### EXERCISE DIRECTIONS:
Print the blog post below, about ashtanga practice and a first karate class, in full and word for word, including its comments.

Segment Start: DOCUMENT TEXT

Sunday, June 22, 2008

Quick Notes

I've been appreciating my ashtanga practice from a different viewpoint this past week. Less judgement and more satisfaction with just accepting where I am. I'm grateful for that, and imagine it's related to the recovery work I've been doing off the mat. And ashtanga prepared me for that work, so it's sort of like coming full circle.

Took my first karate class on Friday. It almost felt like yoga, but in another form that was just more fierce, like Warrior pose taken to it's extreme. I thought of godess Durga, hehe.

Thinking about my last post, I thought I'd post a couple of links I've really benefitted from, in case they might be helpful to someone else:

HAVOCA - Help for Adult Victims of Child Abuse

ASCA- Adult Survivors of Child Abuse

6 comments:

Wayne said...

"Less judgement and more satisfaction with just accepting where I am." - words of wisdom. I have been doing the same lately working through my own trauma. Be well.

Caroline said...

{{{wayne}}} Thanks for sharing your thoughts. I've been thinking about your kind words, and wishing you much serenity in your healing path.

Segment End: DOCUMENT TEXT
Segment Start: DATA LISTING

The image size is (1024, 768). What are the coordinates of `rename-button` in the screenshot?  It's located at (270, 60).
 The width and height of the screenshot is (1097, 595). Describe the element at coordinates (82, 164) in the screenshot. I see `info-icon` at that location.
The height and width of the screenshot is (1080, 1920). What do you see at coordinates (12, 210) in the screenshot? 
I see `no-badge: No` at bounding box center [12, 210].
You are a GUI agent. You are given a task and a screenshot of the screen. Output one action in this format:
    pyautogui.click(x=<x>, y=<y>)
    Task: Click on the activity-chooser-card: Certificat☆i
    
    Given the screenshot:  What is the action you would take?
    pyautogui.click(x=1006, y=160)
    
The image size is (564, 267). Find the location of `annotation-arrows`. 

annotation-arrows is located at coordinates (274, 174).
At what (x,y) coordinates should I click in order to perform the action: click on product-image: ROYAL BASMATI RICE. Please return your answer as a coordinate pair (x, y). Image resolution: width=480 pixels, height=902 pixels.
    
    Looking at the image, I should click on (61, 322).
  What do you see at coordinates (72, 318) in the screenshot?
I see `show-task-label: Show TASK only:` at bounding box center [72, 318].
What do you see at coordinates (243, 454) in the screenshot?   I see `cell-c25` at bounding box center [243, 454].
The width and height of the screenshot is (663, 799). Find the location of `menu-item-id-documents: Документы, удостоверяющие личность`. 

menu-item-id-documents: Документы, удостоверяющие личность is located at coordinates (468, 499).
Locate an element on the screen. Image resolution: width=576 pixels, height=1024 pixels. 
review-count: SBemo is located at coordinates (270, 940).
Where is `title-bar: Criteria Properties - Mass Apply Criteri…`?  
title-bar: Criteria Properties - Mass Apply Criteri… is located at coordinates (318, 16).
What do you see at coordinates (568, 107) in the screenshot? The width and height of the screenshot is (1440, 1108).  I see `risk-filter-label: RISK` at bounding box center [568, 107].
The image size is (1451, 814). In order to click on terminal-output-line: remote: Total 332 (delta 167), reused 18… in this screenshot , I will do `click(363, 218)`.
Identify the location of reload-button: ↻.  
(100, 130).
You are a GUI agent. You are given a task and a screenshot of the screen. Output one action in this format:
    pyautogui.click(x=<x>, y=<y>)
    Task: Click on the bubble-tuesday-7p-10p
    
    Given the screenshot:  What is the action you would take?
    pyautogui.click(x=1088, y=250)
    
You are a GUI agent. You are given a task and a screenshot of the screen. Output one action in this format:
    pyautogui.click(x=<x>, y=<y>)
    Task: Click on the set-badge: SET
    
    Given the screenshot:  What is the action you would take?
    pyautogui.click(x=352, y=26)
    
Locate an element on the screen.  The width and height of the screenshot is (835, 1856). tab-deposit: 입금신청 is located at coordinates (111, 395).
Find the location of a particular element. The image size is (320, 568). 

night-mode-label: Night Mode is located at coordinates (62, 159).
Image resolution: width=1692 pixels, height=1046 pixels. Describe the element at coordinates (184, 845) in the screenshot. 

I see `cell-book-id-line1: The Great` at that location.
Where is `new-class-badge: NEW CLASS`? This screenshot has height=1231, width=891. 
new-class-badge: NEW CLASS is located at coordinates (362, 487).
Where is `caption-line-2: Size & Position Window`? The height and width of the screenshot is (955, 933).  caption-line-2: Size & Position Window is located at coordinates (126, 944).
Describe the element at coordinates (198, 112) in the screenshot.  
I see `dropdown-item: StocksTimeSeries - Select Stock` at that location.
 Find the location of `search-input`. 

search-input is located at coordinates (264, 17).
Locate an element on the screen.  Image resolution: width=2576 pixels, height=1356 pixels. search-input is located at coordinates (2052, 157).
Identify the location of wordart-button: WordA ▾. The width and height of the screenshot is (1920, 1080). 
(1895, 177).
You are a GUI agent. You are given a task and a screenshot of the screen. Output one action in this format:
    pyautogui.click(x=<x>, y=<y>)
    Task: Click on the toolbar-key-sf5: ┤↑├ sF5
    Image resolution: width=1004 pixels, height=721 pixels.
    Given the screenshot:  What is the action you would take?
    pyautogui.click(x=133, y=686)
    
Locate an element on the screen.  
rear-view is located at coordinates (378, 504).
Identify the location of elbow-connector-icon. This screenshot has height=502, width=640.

Segment End: DATA LISTING

### ANSWER:
Sunday, June 22, 2008

Quick Notes

I've been appreciating my ashtanga practice from a different viewpoint this past week. Less judgement and more satisfaction with just accepting where I am. I'm grateful for that, and imagine it's related to the recovery work I've been doing off the mat. And ashtanga prepared me for that work, so it's sort of like coming full circle.

Took my first karate class on Friday. It almost felt like yoga, but in another form that was just more fierce, like Warrior pose taken to it's extreme. I thought of godess Durga, hehe.

Thinking about my last post, I thought I'd post a couple of links I've really benefitted from, in case they might be helpful to someone else:

HAVOCA - Help for Adult Victims of Child Abuse

ASCA- Adult Survivors of Child Abuse

6 comments:

Wayne said...

"Less judgement and more satisfaction with just accepting where I am." - words of wisdom. I have been doing the same lately working through my own trauma. Be well.

Caroline said...

{{{wayne}}} Thanks for sharing your thoughts. I've been thinking about your kind words, and wishing you much serenity in your healing path.